This Day in History

Posted: Thursday, December 08, 2005

In Alaska

• In 1741, Vitus Bering, early Russian explorer, died on Bering Island, after his ship was cast ashore following his second voyage to Alaska.

• In 1900, the steamer City of Topeka was wrecked on Sullivan Island near Haines, but was later salvaged.

• In 1967, Atlantic Richfield's discovery well struck oil and natural gas in Prudhoe Bay.

• In 1978, the Fairbanks City Council voted to do away with the small zoo at Alaskaland.

• In 1979, "Star Trek - The Motion Picture" premiered in Alaska in Anchorage-area theaters.

In the nation

• In 1863, President Lincoln announced his plan for the Reconstruction of the South.

• In 1886, the American Federation of Labor was founded in Columbus, Ohio.

• In 1914, "Watch Your Step," the first musical revue to feature a score composed entirely by Irving Berlin, opened in New York.

• In 1941, the United States entered World War II as Congress declared war against Japan, a day after the attack on Pearl Harbor.

• In 1980, rock star John Lennon was shot to death outside his New York City apartment building by an apparently deranged fan.

• In 1987, President Reagan and Soviet leader Mikhail S. Gorbachev signed a treaty calling for destruction of intermediate-range nuclear missiles.

• In 1993, President Clinton signed into U.S. law the North American Free Trade Agreement, which went into effect at the start of 1994.
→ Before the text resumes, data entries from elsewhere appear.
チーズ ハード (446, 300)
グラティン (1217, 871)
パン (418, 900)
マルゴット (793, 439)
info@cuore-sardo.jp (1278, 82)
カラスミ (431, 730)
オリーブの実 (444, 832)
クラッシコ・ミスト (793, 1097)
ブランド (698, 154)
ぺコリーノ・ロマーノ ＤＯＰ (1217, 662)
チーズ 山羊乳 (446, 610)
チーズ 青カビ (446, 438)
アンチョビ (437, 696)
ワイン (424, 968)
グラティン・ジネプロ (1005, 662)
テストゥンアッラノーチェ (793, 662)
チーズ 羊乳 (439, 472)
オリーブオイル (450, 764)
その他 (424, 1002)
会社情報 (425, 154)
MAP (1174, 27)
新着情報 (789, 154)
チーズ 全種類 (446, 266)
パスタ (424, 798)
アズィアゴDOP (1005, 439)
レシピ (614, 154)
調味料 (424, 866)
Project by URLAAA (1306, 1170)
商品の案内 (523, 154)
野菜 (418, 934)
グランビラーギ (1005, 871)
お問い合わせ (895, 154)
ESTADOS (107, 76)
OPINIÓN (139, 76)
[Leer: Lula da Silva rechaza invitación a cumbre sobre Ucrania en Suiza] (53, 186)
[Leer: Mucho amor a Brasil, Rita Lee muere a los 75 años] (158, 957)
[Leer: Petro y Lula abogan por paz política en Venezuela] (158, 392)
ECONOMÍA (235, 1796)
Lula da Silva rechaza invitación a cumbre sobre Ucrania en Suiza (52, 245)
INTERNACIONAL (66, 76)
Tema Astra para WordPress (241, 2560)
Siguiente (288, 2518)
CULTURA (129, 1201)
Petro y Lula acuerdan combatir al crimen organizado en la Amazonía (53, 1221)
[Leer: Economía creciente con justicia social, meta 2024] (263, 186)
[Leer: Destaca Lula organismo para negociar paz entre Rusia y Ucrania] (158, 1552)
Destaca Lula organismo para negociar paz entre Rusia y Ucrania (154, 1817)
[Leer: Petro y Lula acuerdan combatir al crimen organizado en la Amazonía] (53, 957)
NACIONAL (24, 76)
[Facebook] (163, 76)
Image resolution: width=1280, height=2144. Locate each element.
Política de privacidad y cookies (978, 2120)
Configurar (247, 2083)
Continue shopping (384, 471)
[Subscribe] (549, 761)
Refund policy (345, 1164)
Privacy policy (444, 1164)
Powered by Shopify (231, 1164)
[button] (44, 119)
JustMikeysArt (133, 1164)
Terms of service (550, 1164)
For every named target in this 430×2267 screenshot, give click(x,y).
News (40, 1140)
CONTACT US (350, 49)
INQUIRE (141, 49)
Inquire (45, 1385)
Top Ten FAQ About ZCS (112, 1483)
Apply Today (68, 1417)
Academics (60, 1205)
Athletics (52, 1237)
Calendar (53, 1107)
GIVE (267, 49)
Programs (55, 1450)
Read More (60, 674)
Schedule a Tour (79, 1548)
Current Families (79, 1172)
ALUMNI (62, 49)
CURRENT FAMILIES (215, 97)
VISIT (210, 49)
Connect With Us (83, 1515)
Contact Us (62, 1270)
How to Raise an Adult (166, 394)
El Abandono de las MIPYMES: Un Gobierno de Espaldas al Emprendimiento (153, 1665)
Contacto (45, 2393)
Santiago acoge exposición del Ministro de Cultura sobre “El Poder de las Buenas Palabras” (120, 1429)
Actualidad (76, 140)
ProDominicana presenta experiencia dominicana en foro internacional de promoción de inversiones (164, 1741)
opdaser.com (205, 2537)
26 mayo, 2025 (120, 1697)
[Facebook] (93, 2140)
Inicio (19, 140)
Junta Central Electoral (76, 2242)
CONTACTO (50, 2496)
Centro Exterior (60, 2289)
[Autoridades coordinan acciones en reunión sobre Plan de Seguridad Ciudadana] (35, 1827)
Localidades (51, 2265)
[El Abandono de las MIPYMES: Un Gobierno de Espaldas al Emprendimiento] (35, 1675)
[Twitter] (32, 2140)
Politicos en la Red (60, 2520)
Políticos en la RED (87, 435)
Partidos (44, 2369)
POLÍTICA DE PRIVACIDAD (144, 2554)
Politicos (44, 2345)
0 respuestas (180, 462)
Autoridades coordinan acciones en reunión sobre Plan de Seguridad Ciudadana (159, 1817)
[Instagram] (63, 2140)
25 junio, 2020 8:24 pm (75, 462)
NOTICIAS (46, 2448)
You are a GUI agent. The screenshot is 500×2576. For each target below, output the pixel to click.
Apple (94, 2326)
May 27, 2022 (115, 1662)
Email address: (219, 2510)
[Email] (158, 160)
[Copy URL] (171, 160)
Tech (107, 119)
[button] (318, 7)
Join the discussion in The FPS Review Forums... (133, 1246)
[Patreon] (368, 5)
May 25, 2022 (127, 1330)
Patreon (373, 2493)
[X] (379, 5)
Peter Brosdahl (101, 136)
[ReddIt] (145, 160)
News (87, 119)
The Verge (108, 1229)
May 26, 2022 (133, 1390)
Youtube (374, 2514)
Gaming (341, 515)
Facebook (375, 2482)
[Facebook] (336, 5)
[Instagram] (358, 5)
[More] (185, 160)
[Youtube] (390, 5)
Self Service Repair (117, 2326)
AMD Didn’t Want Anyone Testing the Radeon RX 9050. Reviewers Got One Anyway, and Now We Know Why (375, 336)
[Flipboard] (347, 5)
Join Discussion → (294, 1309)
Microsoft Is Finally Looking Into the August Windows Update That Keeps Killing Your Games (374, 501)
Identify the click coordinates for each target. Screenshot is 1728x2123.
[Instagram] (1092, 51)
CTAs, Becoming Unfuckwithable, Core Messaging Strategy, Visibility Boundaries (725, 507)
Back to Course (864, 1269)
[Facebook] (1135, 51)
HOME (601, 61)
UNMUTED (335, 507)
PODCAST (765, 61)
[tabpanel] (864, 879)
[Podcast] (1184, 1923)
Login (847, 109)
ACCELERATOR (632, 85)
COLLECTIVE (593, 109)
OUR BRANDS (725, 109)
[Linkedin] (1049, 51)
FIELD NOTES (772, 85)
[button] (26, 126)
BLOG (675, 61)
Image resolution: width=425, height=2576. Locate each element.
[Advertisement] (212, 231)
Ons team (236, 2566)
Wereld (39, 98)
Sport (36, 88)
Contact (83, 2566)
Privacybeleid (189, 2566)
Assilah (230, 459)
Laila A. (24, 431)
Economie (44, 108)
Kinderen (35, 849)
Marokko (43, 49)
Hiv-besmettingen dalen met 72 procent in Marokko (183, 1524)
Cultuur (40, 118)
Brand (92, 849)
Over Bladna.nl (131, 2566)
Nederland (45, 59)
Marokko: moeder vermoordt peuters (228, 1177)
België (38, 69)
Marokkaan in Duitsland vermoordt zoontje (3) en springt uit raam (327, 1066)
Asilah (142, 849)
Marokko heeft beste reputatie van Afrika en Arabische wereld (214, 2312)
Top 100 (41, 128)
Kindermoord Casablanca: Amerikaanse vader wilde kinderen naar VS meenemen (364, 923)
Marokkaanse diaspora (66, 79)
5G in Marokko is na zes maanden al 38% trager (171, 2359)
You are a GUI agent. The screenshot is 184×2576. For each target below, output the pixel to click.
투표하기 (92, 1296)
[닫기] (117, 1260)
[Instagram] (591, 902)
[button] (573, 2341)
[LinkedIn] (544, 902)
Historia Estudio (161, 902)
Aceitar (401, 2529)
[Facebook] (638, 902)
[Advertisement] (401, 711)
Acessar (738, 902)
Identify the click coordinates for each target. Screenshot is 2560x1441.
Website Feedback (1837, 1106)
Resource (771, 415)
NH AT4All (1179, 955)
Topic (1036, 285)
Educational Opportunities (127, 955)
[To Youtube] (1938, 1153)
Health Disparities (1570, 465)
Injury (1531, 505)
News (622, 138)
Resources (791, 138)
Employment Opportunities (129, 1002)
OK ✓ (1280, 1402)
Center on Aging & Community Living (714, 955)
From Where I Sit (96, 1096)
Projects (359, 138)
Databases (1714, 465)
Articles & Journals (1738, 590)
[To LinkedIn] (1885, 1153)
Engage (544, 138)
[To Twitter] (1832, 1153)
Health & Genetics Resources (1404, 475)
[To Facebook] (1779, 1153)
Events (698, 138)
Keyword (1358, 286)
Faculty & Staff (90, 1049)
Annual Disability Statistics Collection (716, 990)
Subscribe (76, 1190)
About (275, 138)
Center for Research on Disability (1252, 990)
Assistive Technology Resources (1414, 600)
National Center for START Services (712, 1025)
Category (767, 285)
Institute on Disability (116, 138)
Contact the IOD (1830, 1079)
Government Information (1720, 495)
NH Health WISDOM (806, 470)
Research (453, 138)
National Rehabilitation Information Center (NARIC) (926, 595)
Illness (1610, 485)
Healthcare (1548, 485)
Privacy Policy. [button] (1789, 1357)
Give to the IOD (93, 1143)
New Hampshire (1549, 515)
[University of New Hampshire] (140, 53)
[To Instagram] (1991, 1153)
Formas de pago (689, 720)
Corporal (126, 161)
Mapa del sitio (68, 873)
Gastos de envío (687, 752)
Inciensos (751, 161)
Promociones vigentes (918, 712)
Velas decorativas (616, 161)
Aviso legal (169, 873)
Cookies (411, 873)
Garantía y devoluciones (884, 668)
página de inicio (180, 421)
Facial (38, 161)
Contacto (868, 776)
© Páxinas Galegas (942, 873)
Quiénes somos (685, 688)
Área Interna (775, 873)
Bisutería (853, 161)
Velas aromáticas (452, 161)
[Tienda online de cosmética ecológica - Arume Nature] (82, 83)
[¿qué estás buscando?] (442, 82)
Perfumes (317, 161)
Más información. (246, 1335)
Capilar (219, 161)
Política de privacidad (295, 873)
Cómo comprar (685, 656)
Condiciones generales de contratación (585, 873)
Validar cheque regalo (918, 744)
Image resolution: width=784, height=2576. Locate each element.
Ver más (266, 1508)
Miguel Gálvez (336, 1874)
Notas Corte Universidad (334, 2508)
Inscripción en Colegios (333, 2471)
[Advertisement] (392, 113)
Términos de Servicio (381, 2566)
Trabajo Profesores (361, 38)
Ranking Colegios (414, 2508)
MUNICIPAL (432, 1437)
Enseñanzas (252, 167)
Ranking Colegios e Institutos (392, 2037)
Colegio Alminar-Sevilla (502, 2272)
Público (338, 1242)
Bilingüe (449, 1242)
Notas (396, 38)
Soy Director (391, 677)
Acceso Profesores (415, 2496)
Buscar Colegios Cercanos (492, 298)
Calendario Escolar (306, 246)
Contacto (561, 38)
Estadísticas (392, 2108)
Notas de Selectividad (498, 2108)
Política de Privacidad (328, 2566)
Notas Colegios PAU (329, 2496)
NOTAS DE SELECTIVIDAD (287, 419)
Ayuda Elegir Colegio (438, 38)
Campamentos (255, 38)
• In 1995, in New York, an arsonist killed seven workers and himself at a Harlem clothing store that had been the target of a racially charged lease dispute. Four months after the death of founder Jerry Garcia, The Grateful Dead announced it was breaking up after 30 years of making music.

• In 2000, a divided Florida Supreme Court, in a 4-3 ruling, ordered an immediate hand count of about 45,000 disputed ballots and put Democrat Al Gore within 154 votes of George W. Bush.

• In 2004, the Senate completed congressional approval of the biggest overhaul of U.S. intelligence in a half century, voting 89-2 to send the measure to President Bush. Disgruntled U.S. soldiers complained to Defense Secretary Donald H. Rumsfeld during a question-and-answer session in Kuwait about long deployments and a lack of armored vehicles and other equipment. Treasury Secretary John Snow accepted President Bush's offer to remain in the Cabinet.

In the world

• In 1854, Pope Pius IX proclaimed the Catholic dogma of the Immaculate Conception, which holds that Mary, the mother of Jesus, was free of original sin from the moment of her own conception.

• In 1949, the Chinese Nationalist government moved from the Chinese mainland to Formosa as the Communists pressed their attacks.

• In 1987, the "intefadeh" (Arabic for uprising) by Palestinians in the Israeli-occupied territories began.